Traffic Technician Salary by Industry and State of Employment
Most traffic technicians work for local governments or for state governments but they also hold jobs in the industry of architectural, engineering, and related services in the field of other professional, scientific, and technical services or other support services.
Traffic technicians who worked for local governments reportedly earned $50,950 per year, on average while those who were employed by state governments made $46,740 on average.
The average annual wage was $47,450 for traffic technicians in the field of architectural, engineering, and related services and $45,350 for those in the industry of other professional, scientific, and technical services.
Salaries for this profession also vary depending on the region and the industry of employment.
The top-paying states for this profession in 2019 were Nevada, California, and Washington- states where traffic technicians were remunerated with more than $60,000 per year, on average.
Traffic technicians in Arkansas, Florida, Georgia, Kentucky, and Indiana, on the other hand, reported wages that averaged at less than $40,000 annually.
The top-paying metropolitan area for this occupation was San Francisco-Redwood City-South San Francisco, CA metropolitan division- a region where the average annual wage reported by workers in this profession was $79,590- significantly higher than the average for this profession across all regions.
Salary by Skills and Experience Level
A traffic technician’s total earnings are also determined by his/her level of skills.
Know how to use computer software programs to design traffic lights and signs is an important asset in this profession.
Having good communication skills can also be a plus, since this occupation may involve public speaking and answering traffic-related questions from the public and city officials.

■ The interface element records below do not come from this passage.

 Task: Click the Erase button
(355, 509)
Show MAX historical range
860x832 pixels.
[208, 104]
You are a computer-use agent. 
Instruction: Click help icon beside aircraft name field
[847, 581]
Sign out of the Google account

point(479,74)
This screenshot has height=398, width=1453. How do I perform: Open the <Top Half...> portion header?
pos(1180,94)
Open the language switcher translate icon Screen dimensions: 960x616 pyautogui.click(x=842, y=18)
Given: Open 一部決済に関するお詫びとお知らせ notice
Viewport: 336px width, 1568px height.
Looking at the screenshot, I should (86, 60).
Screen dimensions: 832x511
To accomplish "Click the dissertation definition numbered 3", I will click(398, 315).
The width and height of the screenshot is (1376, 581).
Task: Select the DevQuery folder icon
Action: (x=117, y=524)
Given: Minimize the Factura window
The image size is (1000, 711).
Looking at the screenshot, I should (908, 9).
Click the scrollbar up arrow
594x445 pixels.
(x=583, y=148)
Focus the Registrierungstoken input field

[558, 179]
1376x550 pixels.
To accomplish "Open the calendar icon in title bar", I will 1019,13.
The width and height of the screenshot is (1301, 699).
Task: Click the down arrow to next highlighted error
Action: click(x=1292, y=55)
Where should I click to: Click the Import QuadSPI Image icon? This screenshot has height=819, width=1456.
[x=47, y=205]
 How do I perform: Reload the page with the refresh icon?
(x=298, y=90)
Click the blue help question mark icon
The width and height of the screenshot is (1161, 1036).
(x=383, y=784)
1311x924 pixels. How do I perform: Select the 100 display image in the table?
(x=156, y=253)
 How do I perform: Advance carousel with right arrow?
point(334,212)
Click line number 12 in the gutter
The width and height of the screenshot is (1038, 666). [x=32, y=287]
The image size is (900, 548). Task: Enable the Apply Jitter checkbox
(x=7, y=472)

Experience also plays an important role in determining a traffic technician’s wage.
As an entry-level employee, your salary will typically be closer to the minimum for this profession but as you earn experience in the field your earning prospects will increase.
Although a civil engineering bachelor’s degree is not a requirement for this profession, earning a degree in this sector can give you better employment prospects and may even help you advance to a civil engineer position.
The median annual wage reported by civil engineers was $87,060 as of May 2019- which is almost double the median salary reported by traffic technicians.
So if you want to significantly increase your earning potential, a degree in civil engineering is definitely a good idea.
After earning your degree and a few years of experience you may even apply for a Profesional Engineer license which will give you more independence and will qualify you for better-paid supervisory positions.
* Based on information from the May 2021 salary report from the BLS. The figures represent accumulated data for all states of employment for Traffic Technicians. BLS data represents averages and medians for workers at all levels of education and experience. This data doesn't represent starting salaries.
* Employment conditions in your area may vary.